DATASET ENTRIES START

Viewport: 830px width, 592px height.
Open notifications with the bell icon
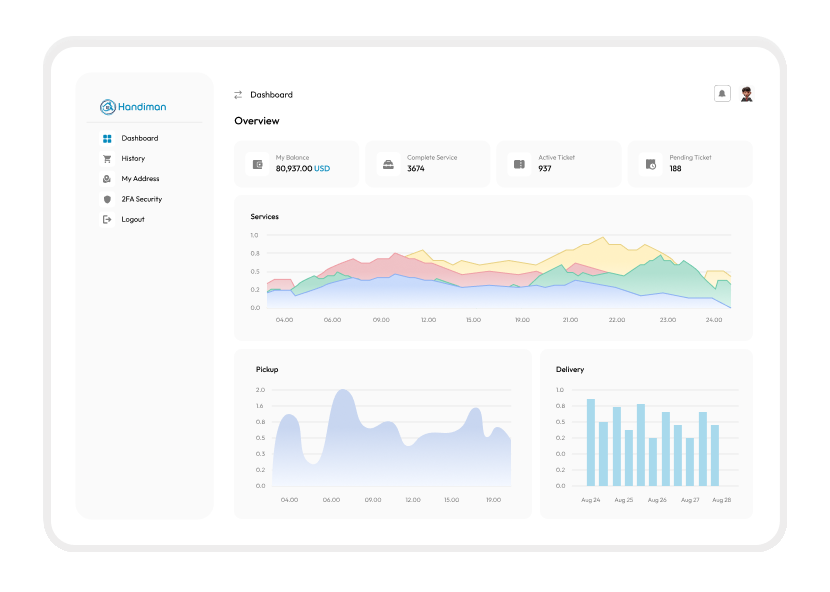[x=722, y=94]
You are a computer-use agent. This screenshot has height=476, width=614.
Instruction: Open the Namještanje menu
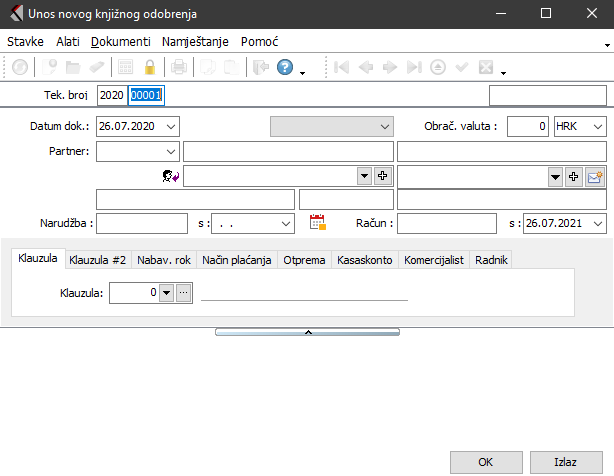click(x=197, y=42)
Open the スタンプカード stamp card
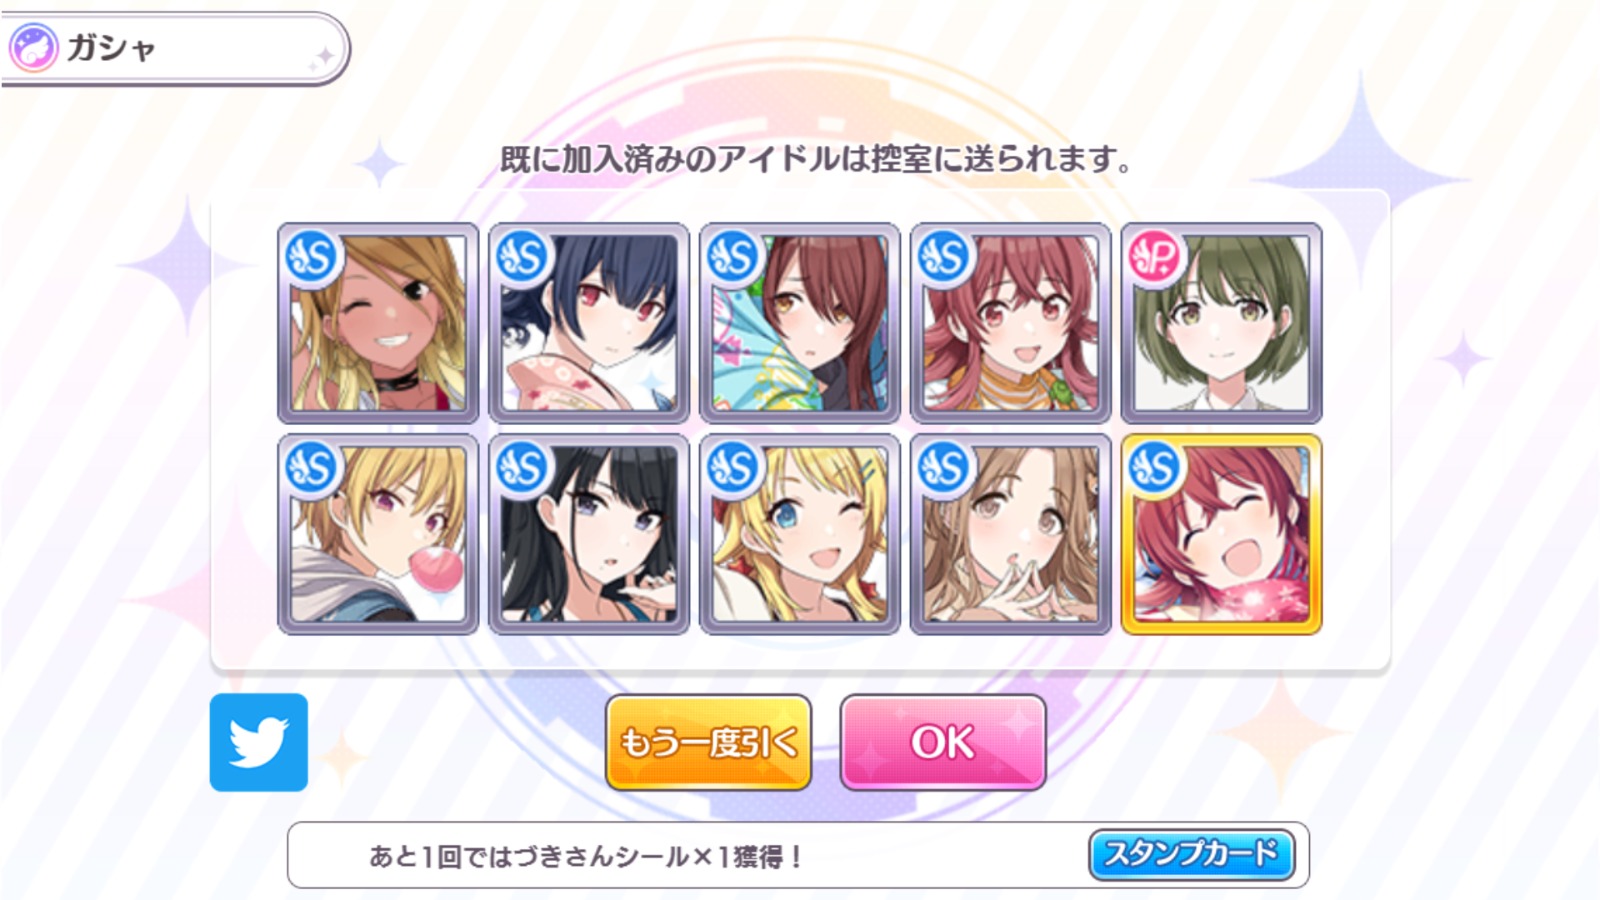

DATASET ENTRIES END

- _PROBLEM TO SOLVE_: When you retype the listing above, keep each line exactly as written and drop the pictures.

- _ANSWER_:
Viewport: 830px width, 592px height.
Open notifications with the bell icon
[x=722, y=94]
You are a computer-use agent. This screenshot has height=476, width=614.
Instruction: Open the Namještanje menu
click(x=197, y=42)
Open the スタンプカード stamp card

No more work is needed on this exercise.